Kelley published Hammer and Hoe with the University of North Carolina Press in 1990. A 25th anniversary edition, with a new preface, was published in 2015.

==Subject matter==
Hammer and Hoe describes the Communist Party's role in the struggles in highly segregated Alabama, working for racial, economic, and political reforms.

Reviewing Hammer and Hoe for American Quarterly, historian David Roediger purported Kelley's methodological approach as descriptive rather than normative project: "Kelley asks not whether the Communist party was good (or correct or independent) but how the party came to attract a substantial number of African-American workers in Alabama and to energize their struggles [emphasis in the original]. Or, more exactly he asks how these black workers could embrace and use the Communist party as a vehicle for organizing themselves.
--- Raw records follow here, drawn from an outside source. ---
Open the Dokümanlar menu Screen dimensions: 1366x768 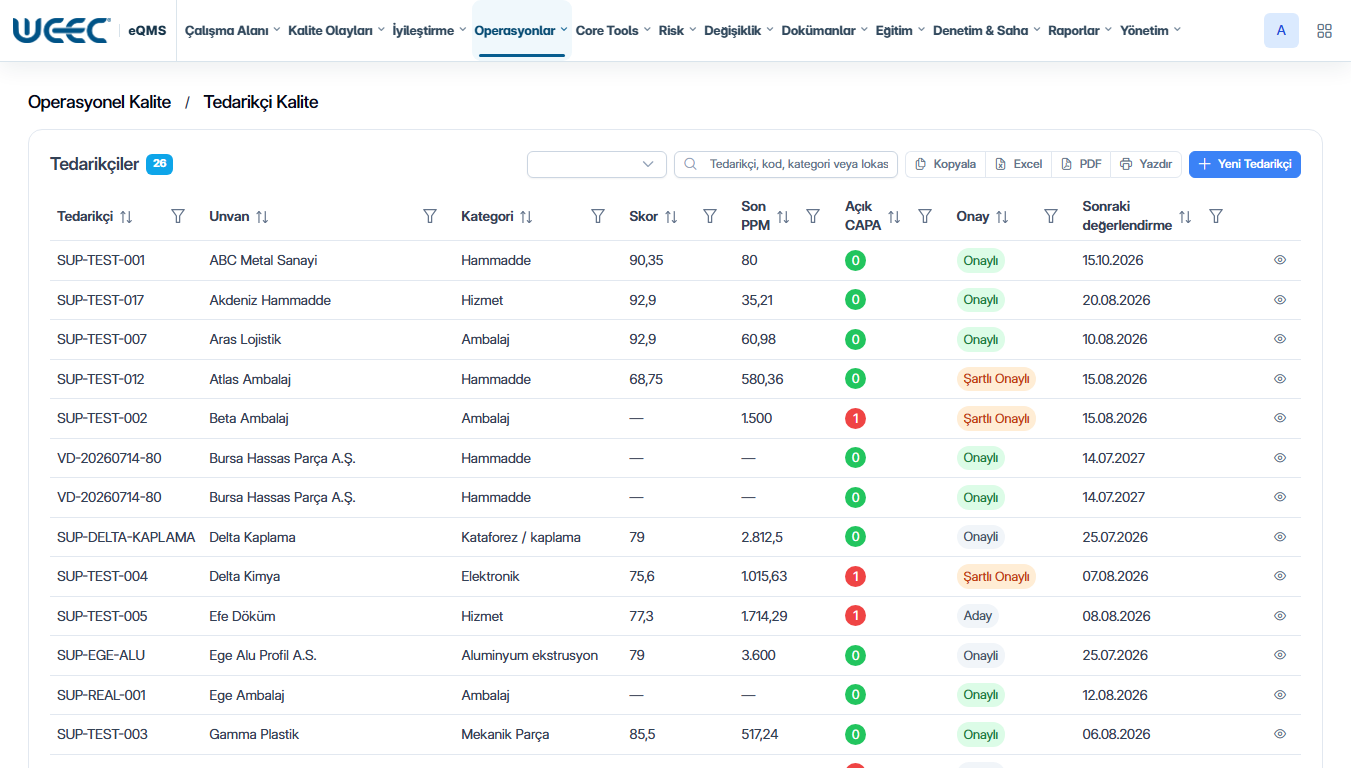coord(825,30)

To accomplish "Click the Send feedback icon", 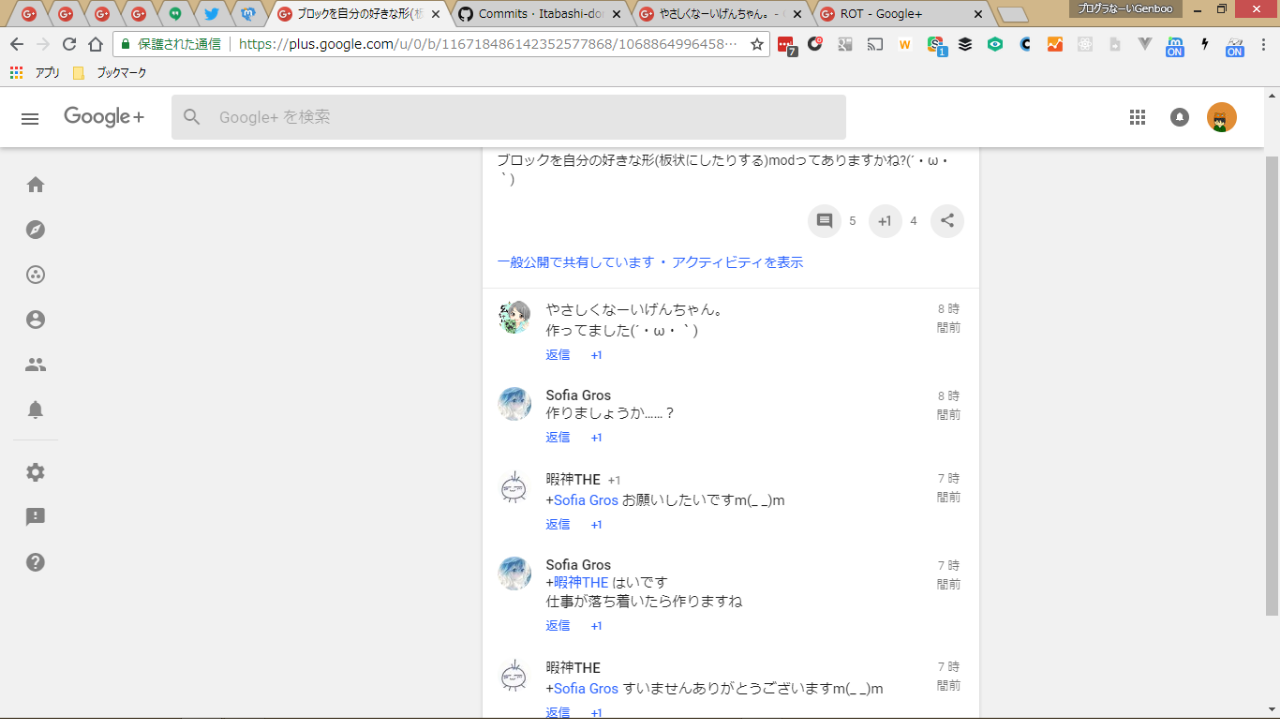I will [x=35, y=517].

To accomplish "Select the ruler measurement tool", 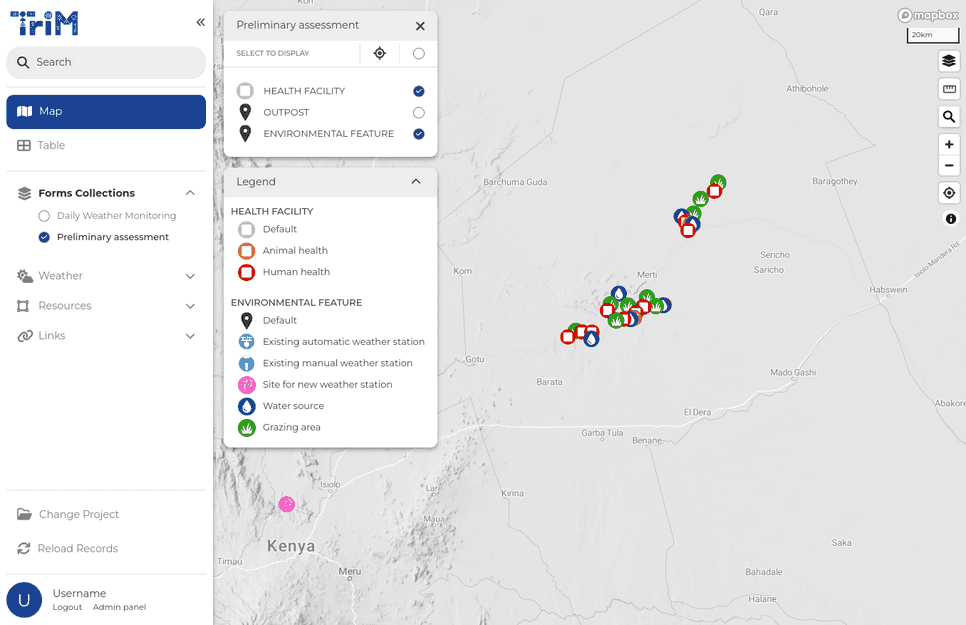I will pos(948,90).
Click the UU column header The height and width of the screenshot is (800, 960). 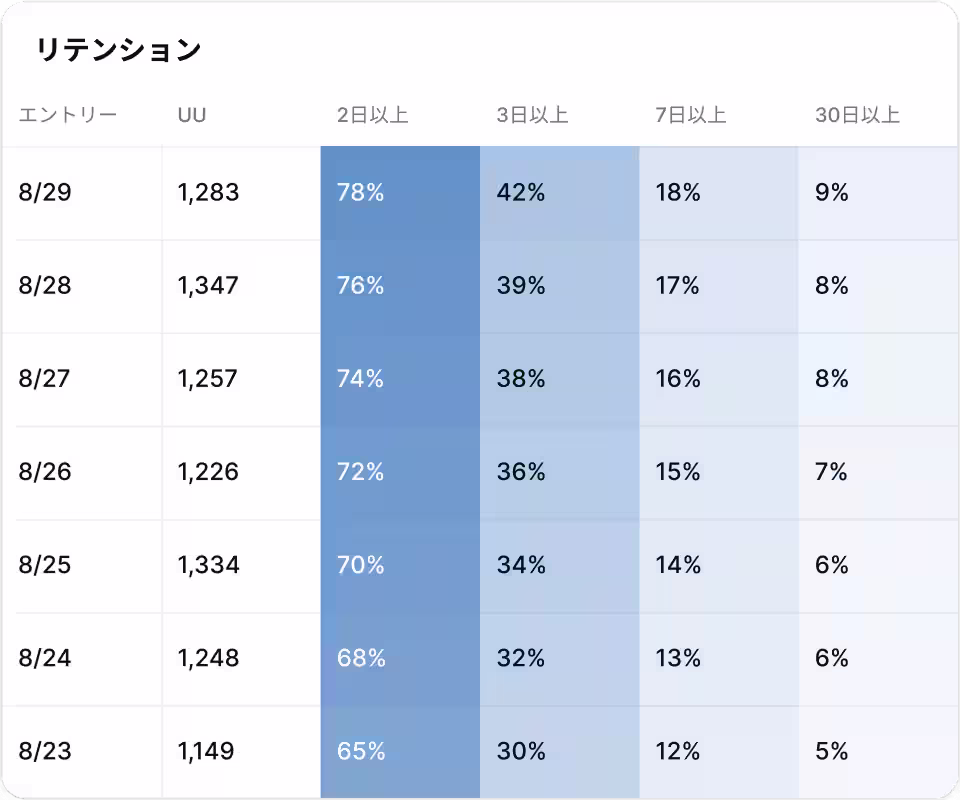coord(192,115)
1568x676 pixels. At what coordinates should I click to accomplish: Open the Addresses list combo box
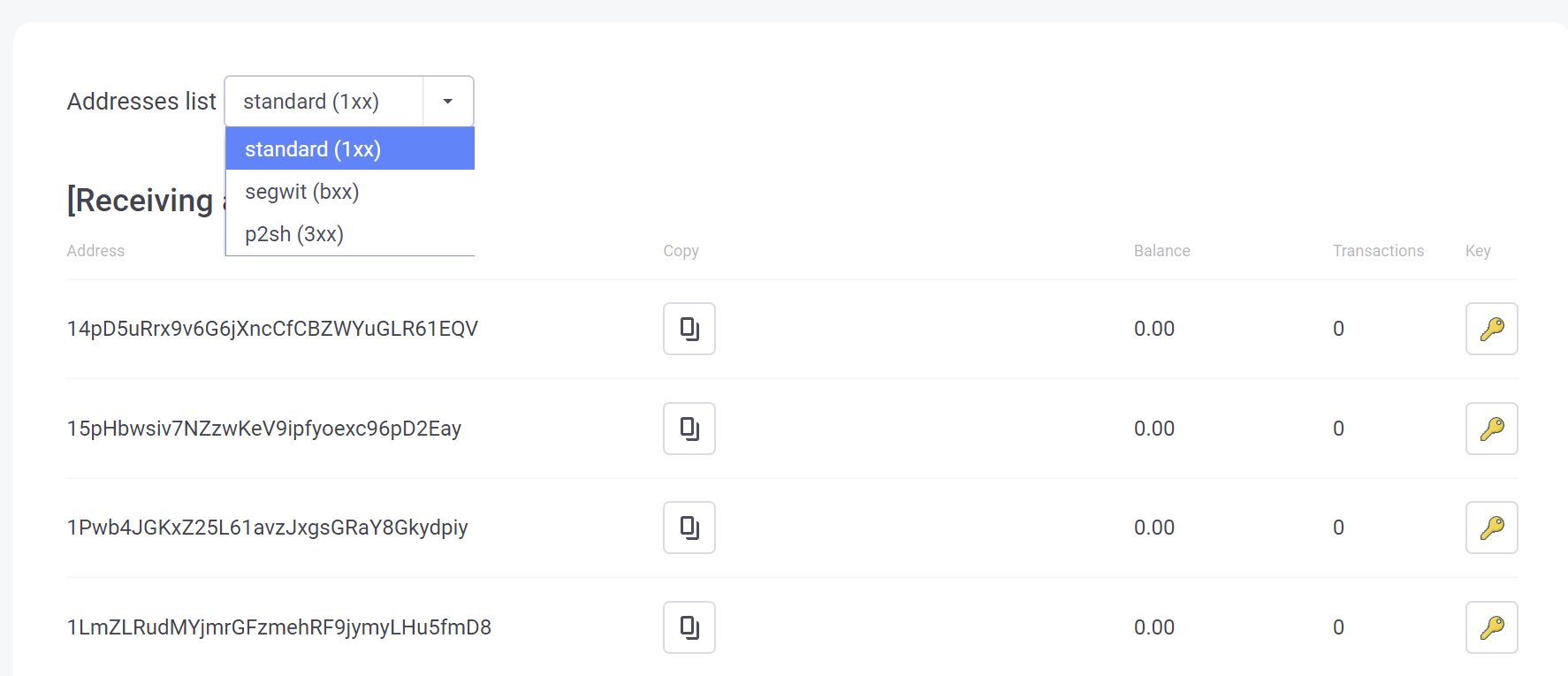click(x=349, y=102)
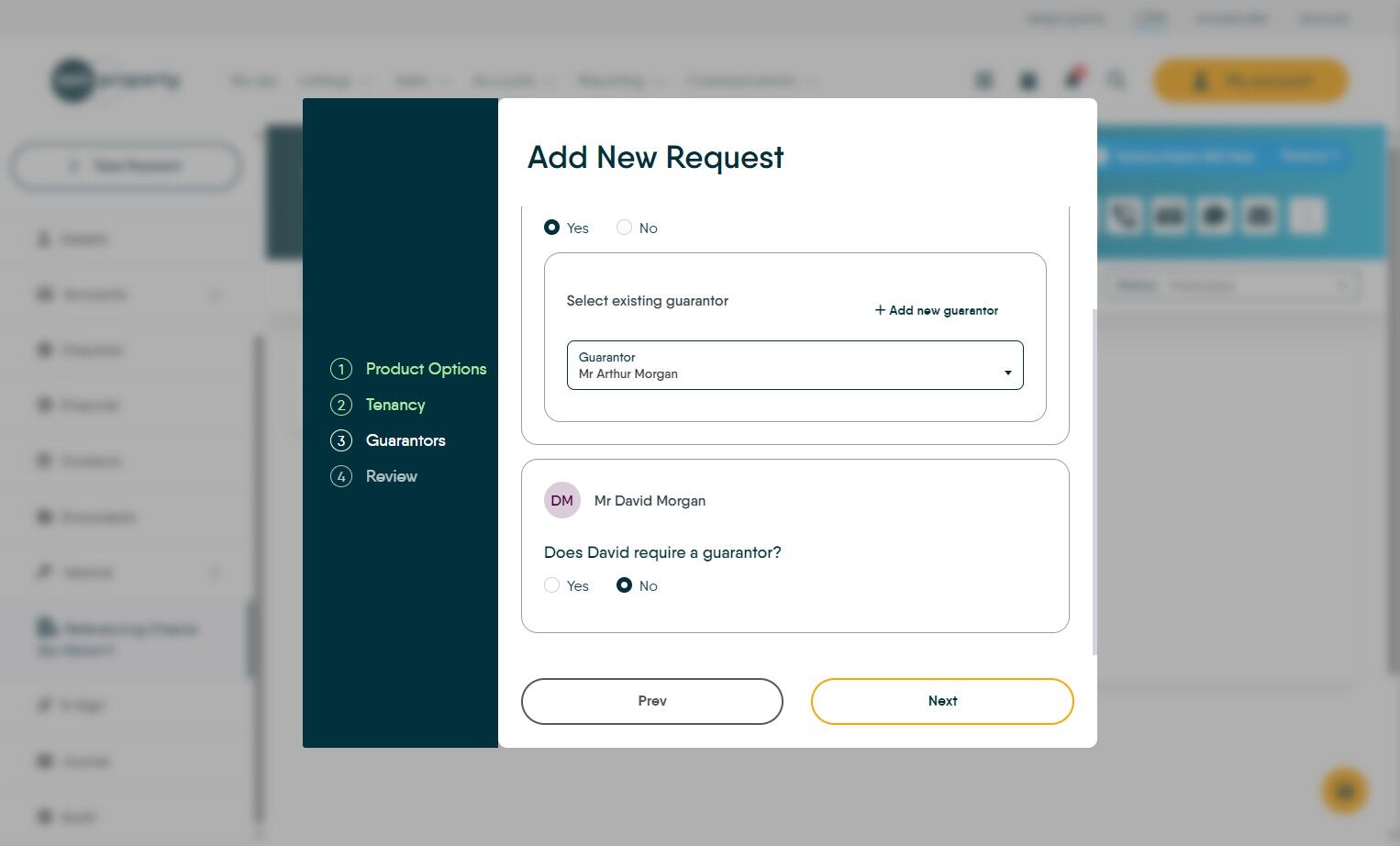The image size is (1400, 846).
Task: Select the No radio above guarantor selection
Action: [x=624, y=228]
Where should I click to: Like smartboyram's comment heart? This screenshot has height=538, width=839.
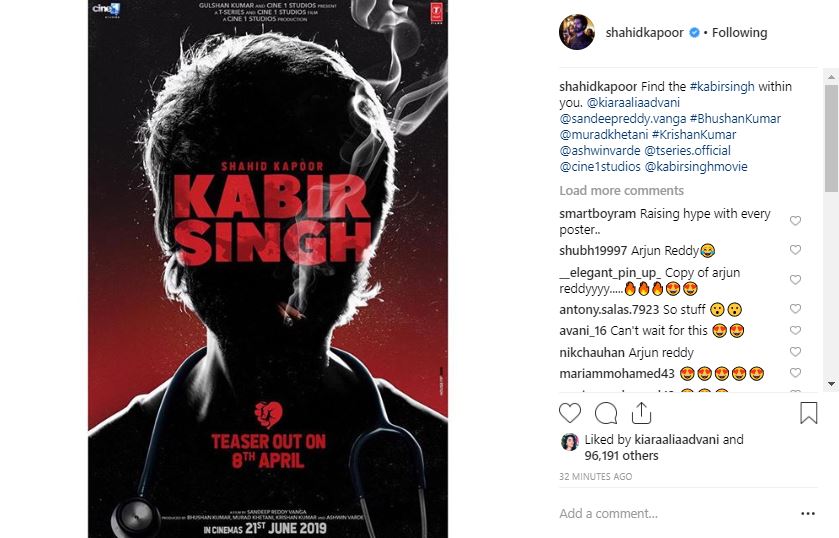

He insists on measuring radicalism not by its ideological purity but by its ability to interact with a received culture to generate bold class organizations." Writing at The Nation, Sarah Jaffe says, "Kelley details [...] how black workers in Alabama made communism their own, blending the teachings of Marx and Lenin with those of the black church and the lessons of decades of resistance to slavery, segregation, and racist terrorism."

==Reception==
Roediger praised Hammer and Hoe as "superbly crafted...a story that is fresh in every way."

For Hammer and Hoe, Kelley won the Elliott Rudwick Prize from the Organization of American Historians, the Outstanding Book Award from the Gustavus Myers Center for the Study of Bigotry and Human Rights in North America, and the Francis Butler Simkins Award from the Southern Historical Association.

In 2015, Jaffe wrote that the book on "what might have seemed to be a fairly esoteric topic yet offered lessons that activists have been drawing on for twenty-five years. Throughout that time, the book has remained in print, winning awards and, more important to Kelley, a place in the hearts and strategic thinking of decades of young organizers struggling with the questions of race, gender, class, and solidarity."